[Voting Closed] Jenkins Security MVP 2023 🏆

[alyssat]

This issue is to receive nominations for the Jenkins Security MVP 2023. This award is presented to an individual most consistently providing excellent security reports or resolving security issues.

To nominate someone, reply to this issue with the following:

1. Full name of the person you’re nominating
2. Short description of their contributions to Jenkins and why they should win.

Nomination Deadline: Friday, March 3, 2023

Please note: Last year's winner, Wadeck Follonier, cannot win the award for Jenkins Security MVP again this year.
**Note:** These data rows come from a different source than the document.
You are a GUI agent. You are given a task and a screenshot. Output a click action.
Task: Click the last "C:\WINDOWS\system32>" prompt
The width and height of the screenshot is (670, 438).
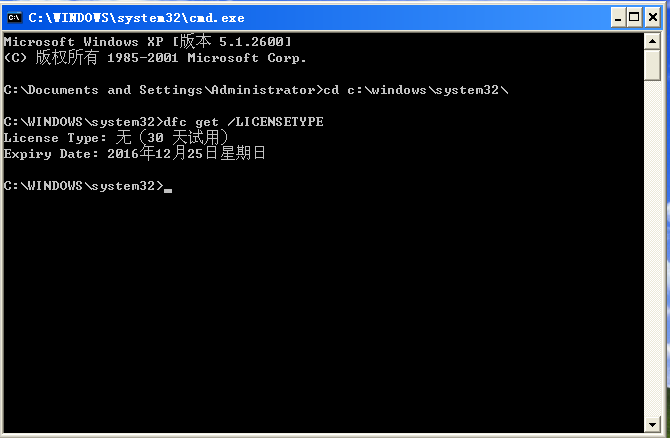[x=83, y=186]
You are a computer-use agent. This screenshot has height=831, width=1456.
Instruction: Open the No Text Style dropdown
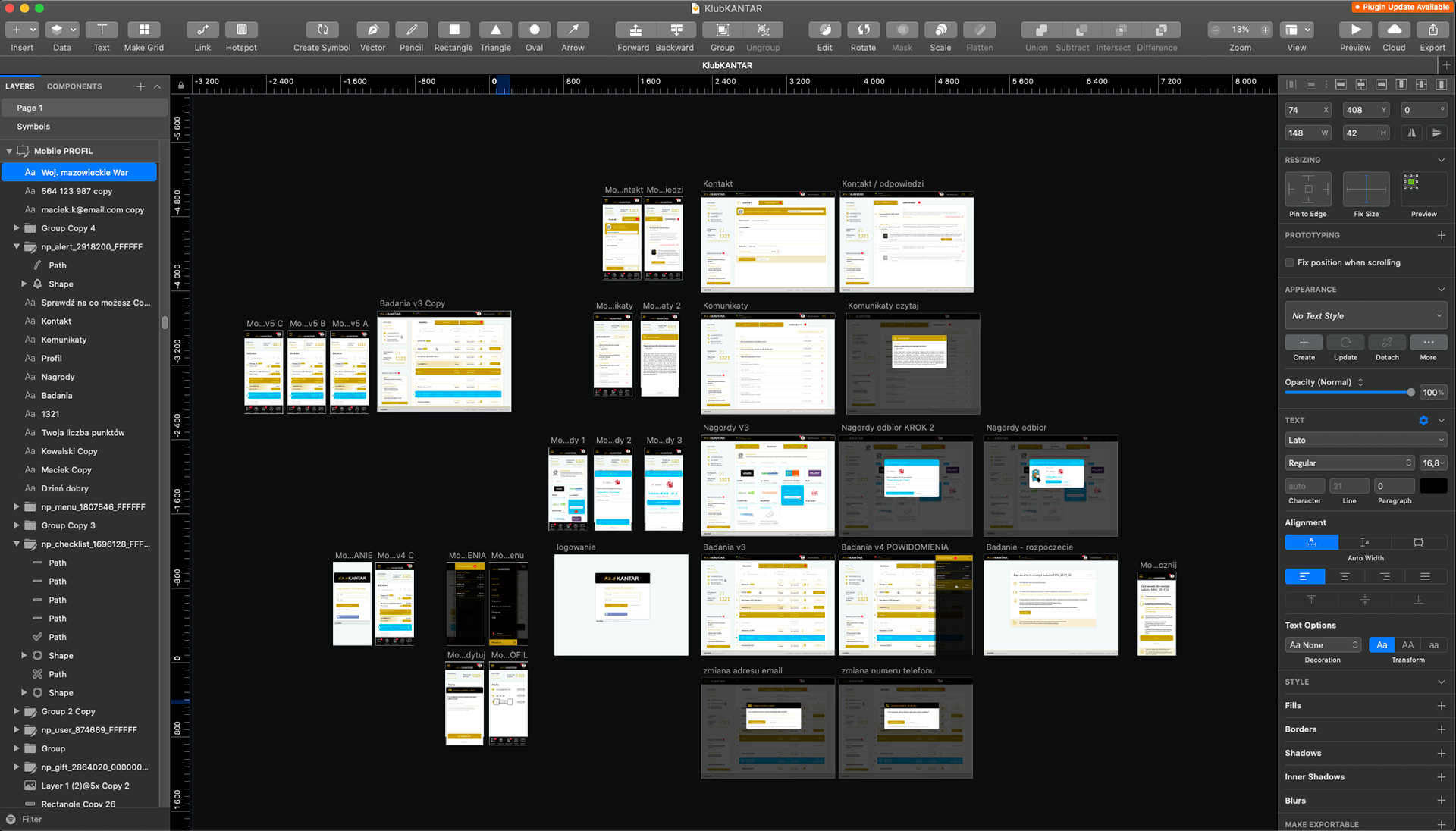click(1365, 316)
More details are available here https://github.com/cdfoundation/foundation/blob/main/CDF%20Awards%20Guidelines.md

[smerle33]

I would like to nominate:

• Damien Duportal @dduportal
• For is continuous work on the security on the jenkins-infra, not only by following all the best recommendations in the matter but also for being pro active and tackling the whole security problem from the ground.

[Wadeck]

Devin Nusbaum @dwnusbaum

• For his very deep understanding of the Groovy sandbox that is key for the Pipeline feature of Jenkins
• His numerous reports on that plugin (recently SECURITY-2824, SECURITY-3016)
• Also, his huge contributions to the corrections themselves
• Finally, he's always available to brainstorm with the security team about its process

[Wadeck]

Daniel Beck @daniel-beck

• For the Jenkins code scanning tooling project he started and went to GA recently (announcement)
• His ever ending improvements on the security documentation for jenkins.io
• 50+ vulnerabilities reported by Daniel that were published during last year
• His continuous effort to ensure the update center is stable and secure

[daniel-beck]

Valdes Che Zogou @ValdesChe reported several dozen security vulnerabilities in Jenkins and Jenkins plugins in 2022.

Most notable findings:

• SECURITY-2761 / CVE-2022-34171 in Jenkins, from which we went on to discover several additional XSS vulnerabilities introduced in then-recent releases of Jenkins.
• SECURITY-2760 / CVE-2022-34176 in JUnit Plugin

Of course there are many others, Valdes was credited in most security advisories in the second half of 2022, and beyond.

[daniel-beck]

Kevin Guerroudj @Kevin-CB joined CloudBees and the Jenkins security team in late 2021, quickly becoming a prolific contributor. Since he joined he has reported well over a hundred security vulnerabilities, and has been credited in almost every advisory since then. Many of his discoveries were the result of in-depth reviews of the Jenkins plugin ecosystem. Plugins that are safer now due to his discoveries include Badge, CVS, Dashboard View, Git Parameter, GitLab, Jira, Node and Label parameter, and promoted builds.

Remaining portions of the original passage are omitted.